Poi, Paolillo chiarisce la posizione della sua lista. “La direzione di Grande Pagani è stata sempre la stessa, mentre il timoniere Schettino compie oggi una virata a 180° passando da centro destra a centro sinistra, senza un minimo di vergogna. Senza chiedere il permesso agli elettori che gli avevano dato fiducia nel 2014, una fiducia puntualmente tradita per un sodalizio (come lo definisce nel corso della conferenza stampa) che ci auguriamo non sia a base di frittura di pesce visto che avviene in piena campagna elettorale – prosegue -. Bottone ottiene oggi quella maggioranza numerica fino a fine mandato che potrebbe sparire in un futuro prossimo dopo che il Pd avrà valutato il risultato elettorale delle prossime politiche. Nel frattempo la nostra città lentamente muore. Una città spenta: l’immagine speculare dei suoi amministratori ma che fortunatamente racchiude nel suo DNA , caratteristiche mancanti a chi oggi amministra: la coerenza e la dignità. Ora il sindaco parla di un sodalizio basato sui contenuti, ma come sempre non dice quali. Le solite parole vuote e prive di concretezza . E’ lo stesso sindaco con l’accordo chiuso oggi, (a suo stesso dire di lunga data) a chiarire le motivazioni politiche che ci hanno portato fuori dalla maggioranza nel 2016″.

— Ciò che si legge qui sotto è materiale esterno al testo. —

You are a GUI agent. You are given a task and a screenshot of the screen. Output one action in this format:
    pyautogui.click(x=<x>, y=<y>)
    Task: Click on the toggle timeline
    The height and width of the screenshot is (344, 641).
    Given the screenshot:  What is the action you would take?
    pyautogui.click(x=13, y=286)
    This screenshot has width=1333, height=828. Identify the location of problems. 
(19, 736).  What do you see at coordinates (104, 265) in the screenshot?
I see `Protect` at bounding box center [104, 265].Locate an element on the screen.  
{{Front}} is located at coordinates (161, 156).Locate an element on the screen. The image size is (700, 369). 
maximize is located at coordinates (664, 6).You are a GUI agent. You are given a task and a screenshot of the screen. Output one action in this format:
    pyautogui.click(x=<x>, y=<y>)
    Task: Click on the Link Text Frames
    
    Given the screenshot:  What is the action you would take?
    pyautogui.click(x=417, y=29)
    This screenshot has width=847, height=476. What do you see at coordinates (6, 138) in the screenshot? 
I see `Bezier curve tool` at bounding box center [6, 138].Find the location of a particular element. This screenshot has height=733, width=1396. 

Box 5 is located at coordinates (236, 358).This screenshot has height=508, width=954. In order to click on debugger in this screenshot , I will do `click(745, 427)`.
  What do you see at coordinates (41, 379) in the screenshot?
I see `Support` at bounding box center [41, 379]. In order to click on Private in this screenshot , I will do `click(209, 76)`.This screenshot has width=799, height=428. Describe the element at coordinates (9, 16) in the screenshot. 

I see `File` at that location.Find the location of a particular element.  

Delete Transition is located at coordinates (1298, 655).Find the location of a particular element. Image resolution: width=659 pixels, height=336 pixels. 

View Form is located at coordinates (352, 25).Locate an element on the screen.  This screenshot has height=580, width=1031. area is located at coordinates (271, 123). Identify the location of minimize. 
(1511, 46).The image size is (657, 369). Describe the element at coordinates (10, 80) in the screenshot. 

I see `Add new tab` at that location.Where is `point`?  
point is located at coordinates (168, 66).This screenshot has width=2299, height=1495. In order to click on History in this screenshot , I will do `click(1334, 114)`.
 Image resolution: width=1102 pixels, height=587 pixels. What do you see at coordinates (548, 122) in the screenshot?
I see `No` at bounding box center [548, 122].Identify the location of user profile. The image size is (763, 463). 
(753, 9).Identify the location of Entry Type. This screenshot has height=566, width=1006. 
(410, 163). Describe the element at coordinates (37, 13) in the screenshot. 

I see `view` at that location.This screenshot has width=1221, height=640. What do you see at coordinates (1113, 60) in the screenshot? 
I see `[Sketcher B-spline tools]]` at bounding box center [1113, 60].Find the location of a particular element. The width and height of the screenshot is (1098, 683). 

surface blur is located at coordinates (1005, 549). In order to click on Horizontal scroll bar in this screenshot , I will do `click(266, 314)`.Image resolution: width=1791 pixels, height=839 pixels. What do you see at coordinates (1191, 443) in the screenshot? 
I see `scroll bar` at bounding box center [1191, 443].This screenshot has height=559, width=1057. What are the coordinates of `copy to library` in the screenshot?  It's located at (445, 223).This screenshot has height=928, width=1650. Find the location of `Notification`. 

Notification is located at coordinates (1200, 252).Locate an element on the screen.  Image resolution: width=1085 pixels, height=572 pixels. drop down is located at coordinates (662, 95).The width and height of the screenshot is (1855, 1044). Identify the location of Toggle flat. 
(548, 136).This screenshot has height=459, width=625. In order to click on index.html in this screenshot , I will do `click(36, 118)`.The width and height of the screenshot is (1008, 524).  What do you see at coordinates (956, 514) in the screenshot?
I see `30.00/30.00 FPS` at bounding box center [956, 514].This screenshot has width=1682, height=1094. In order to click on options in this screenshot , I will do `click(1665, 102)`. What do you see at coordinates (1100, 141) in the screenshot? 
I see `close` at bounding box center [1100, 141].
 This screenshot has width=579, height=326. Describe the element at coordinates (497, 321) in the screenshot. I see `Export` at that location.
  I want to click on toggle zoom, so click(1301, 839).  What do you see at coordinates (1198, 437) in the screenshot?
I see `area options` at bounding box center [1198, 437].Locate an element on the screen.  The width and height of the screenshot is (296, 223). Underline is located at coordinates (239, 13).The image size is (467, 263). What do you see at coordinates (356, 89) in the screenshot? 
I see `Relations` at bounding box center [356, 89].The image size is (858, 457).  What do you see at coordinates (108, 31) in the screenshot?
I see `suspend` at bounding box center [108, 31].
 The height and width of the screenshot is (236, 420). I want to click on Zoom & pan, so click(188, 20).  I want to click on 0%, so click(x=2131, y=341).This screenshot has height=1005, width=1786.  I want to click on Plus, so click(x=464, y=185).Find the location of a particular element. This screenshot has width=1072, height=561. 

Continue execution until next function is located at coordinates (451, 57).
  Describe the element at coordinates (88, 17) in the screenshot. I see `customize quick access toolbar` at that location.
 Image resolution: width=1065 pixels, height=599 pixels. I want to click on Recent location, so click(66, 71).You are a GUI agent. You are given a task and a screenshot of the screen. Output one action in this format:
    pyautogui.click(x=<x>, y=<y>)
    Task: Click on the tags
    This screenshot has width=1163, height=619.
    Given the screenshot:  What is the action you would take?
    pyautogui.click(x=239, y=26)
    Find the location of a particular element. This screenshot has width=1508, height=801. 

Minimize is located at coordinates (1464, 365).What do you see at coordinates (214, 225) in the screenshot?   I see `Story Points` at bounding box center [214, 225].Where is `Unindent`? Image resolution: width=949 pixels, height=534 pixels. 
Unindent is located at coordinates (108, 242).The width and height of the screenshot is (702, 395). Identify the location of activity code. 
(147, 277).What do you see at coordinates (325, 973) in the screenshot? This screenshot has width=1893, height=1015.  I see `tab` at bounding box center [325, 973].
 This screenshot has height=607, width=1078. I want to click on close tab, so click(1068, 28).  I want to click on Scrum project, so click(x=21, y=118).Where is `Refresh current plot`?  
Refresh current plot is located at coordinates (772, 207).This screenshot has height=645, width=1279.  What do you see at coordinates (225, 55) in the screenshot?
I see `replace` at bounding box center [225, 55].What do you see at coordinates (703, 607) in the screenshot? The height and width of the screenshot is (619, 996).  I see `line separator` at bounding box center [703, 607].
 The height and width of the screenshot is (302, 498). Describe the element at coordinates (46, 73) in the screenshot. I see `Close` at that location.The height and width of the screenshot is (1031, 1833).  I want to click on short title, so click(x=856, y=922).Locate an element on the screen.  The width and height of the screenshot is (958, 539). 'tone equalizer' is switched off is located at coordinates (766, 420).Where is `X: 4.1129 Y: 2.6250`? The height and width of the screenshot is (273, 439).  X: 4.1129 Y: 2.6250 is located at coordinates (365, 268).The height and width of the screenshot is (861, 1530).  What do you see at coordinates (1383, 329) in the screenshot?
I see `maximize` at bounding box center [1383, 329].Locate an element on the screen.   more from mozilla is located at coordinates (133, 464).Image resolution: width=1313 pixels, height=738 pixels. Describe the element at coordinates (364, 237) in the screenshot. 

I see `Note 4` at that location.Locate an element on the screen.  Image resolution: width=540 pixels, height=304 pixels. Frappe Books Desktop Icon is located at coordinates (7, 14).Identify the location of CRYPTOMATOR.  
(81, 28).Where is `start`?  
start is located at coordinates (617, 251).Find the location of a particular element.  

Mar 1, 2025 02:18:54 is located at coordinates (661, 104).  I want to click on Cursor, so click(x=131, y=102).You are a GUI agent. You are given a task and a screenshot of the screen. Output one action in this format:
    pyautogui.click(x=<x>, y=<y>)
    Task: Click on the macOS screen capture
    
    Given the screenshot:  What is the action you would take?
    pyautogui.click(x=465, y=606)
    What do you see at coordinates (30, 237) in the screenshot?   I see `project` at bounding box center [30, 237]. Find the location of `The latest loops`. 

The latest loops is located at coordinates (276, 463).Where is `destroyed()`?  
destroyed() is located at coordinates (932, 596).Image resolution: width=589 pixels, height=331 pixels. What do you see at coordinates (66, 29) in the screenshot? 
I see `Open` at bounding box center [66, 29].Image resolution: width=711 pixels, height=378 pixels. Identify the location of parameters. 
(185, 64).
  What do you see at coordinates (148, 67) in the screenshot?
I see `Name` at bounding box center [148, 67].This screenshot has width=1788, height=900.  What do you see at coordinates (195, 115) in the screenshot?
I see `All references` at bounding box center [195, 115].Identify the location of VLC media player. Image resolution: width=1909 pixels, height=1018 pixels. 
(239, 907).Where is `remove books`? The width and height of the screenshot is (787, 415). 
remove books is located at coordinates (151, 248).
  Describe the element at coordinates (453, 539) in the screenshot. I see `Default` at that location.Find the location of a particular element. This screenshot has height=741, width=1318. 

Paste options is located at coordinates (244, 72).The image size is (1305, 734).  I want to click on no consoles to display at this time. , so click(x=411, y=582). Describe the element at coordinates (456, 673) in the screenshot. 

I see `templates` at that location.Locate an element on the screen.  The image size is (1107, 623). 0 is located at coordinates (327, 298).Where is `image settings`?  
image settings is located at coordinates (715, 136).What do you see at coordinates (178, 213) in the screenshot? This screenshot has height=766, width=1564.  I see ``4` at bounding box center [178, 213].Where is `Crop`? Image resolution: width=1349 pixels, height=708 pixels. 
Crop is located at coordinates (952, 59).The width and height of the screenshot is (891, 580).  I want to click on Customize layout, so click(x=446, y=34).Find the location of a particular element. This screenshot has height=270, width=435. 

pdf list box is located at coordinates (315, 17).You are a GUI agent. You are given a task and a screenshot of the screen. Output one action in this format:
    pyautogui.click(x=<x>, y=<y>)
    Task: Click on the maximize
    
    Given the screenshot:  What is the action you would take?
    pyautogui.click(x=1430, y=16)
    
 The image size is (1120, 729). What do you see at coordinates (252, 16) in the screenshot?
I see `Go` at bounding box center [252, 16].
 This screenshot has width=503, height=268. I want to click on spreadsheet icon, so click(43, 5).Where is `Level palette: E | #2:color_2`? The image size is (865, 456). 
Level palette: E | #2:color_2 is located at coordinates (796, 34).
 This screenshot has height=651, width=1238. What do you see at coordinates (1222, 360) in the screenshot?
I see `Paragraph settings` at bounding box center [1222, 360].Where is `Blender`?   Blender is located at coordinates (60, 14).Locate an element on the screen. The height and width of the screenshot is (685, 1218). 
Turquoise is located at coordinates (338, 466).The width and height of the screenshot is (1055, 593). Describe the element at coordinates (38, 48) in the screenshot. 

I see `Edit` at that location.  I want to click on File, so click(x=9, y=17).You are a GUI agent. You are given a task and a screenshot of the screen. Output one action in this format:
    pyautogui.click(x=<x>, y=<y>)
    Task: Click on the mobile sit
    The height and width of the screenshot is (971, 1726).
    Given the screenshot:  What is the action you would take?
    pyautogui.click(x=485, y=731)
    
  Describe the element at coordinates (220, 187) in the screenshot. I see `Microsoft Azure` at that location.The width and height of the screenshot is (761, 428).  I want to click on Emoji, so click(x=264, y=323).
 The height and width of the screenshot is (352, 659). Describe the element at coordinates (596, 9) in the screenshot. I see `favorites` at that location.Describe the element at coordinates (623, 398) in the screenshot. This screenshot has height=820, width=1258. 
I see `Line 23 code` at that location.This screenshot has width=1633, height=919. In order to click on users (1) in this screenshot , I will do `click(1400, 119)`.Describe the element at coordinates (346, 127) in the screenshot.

E ancora: “Ma la mia natura mi porta ad essere sempre fiducioso e spero che l’ingresso in maggioranza di una parte del Pd, possa almeno contribuire ad alzare il livello ed evitarci ulteriori teatrini come accaduto in una delle ultime sedute di consiglio comunale ove si è assistito ad uno scambio di accuse che nulla avevano di politica. Con un presidente del consiglio incapace di fermare lo scempio, complice e succube allo stesso tempo di un sindaco che ha avuto una inqualificabile caduta di stile – conclude Paolillo -. Un’azione che unitamente all’accordo sancito con il Pd rappresenta il chiaro esempio di un modo di amministrare da cui da tempo ormai per chiari e indiscutibili motivi politici, siamo lontani. I cittadini paganesi non hanno bisogno di fritture di pesce elettoralmente indigeste”.